_Task requirements_: The exercise calls for a faithful copy of all the data.

=== Section Start ===

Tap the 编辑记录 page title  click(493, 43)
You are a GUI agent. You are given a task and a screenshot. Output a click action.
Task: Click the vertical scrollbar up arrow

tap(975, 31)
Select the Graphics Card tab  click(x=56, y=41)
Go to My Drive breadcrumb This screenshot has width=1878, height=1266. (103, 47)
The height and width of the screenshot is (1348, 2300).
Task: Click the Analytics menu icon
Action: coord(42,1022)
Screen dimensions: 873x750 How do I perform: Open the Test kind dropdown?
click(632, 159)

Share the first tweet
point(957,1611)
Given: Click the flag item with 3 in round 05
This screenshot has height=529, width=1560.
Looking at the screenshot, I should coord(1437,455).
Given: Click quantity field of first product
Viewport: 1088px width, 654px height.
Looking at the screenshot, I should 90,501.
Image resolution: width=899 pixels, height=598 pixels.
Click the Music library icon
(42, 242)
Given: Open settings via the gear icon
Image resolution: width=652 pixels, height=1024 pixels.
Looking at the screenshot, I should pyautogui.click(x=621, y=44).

=== Section End ===

_Output of the exercise_:
Tap the 编辑记录 page title  click(493, 43)
You are a GUI agent. You are given a task and a screenshot. Output a click action.
Task: Click the vertical scrollbar up arrow

tap(975, 31)
Select the Graphics Card tab  click(x=56, y=41)
Go to My Drive breadcrumb This screenshot has width=1878, height=1266. (103, 47)
The height and width of the screenshot is (1348, 2300).
Task: Click the Analytics menu icon
Action: coord(42,1022)
Screen dimensions: 873x750 How do I perform: Open the Test kind dropdown?
click(632, 159)

Share the first tweet
point(957,1611)
Given: Click the flag item with 3 in round 05
This screenshot has height=529, width=1560.
Looking at the screenshot, I should coord(1437,455).
Given: Click quantity field of first product
Viewport: 1088px width, 654px height.
Looking at the screenshot, I should 90,501.
Image resolution: width=899 pixels, height=598 pixels.
Click the Music library icon
(42, 242)
Given: Open settings via the gear icon
Image resolution: width=652 pixels, height=1024 pixels.
Looking at the screenshot, I should pyautogui.click(x=621, y=44).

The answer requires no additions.